INPUT MATERIAL:

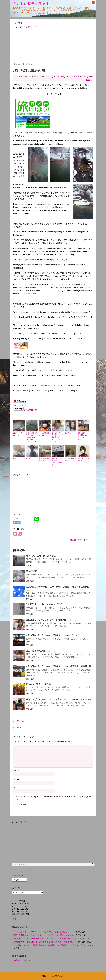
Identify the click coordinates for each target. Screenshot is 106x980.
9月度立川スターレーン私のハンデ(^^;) (44, 604)
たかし (88, 540)
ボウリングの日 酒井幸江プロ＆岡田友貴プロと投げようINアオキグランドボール (57, 437)
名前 (16, 771)
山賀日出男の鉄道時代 (70, 460)
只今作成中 (19, 721)
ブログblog (48, 77)
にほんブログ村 (25, 410)
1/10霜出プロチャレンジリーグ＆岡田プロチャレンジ (51, 620)
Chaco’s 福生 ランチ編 (38, 684)
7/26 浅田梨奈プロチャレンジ (41, 651)
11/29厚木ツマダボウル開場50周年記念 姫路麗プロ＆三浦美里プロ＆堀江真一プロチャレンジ (53, 945)
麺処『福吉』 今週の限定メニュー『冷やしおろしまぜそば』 (83, 436)
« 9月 (14, 919)
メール (17, 779)
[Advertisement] (53, 46)
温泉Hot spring (82, 77)
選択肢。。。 (69, 433)
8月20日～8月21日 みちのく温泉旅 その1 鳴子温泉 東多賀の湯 (58, 666)
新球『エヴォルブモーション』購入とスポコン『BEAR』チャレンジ (58, 699)
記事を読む (30, 565)
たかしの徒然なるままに (33, 3)
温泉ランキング (19, 405)
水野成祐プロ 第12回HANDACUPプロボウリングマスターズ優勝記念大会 (45, 939)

CHALLENGE: Please put the lines above into a JSON list of strings, with one string per line. Skip any blank lines and leave the pictures out.

RESPONSE FOR THIS EXERCISE:
[
  "Identify the click coordinates for each target. Screenshot is 106x980.",
  "9月度立川スターレーン私のハンデ(^^;) (44, 604)",
  "たかし (88, 540)",
  "ボウリングの日 酒井幸江プロ＆岡田友貴プロと投げようINアオキグランドボール (57, 437)",
  "名前 (16, 771)",
  "山賀日出男の鉄道時代 (70, 460)",
  "只今作成中 (19, 721)",
  "ブログblog (48, 77)",
  "にほんブログ村 (25, 410)",
  "1/10霜出プロチャレンジリーグ＆岡田プロチャレンジ (51, 620)",
  "Chaco’s 福生 ランチ編 (38, 684)",
  "7/26 浅田梨奈プロチャレンジ (41, 651)",
  "11/29厚木ツマダボウル開場50周年記念 姫路麗プロ＆三浦美里プロ＆堀江真一プロチャレンジ (53, 945)",
  "麺処『福吉』 今週の限定メニュー『冷やしおろしまぜそば』 (83, 436)",
  "« 9月 (14, 919)",
  "メール (17, 779)",
  "[Advertisement] (53, 46)",
  "温泉Hot spring (82, 77)",
  "選択肢。。。 (69, 433)",
  "8月20日～8月21日 みちのく温泉旅 その1 鳴子温泉 東多賀の湯 (58, 666)",
  "新球『エヴォルブモーション』購入とスポコン『BEAR』チャレンジ (58, 699)",
  "記事を読む (30, 565)",
  "たかしの徒然なるままに (33, 3)",
  "温泉ランキング (19, 405)",
  "水野成祐プロ 第12回HANDACUPプロボウリングマスターズ優勝記念大会 (45, 939)"
]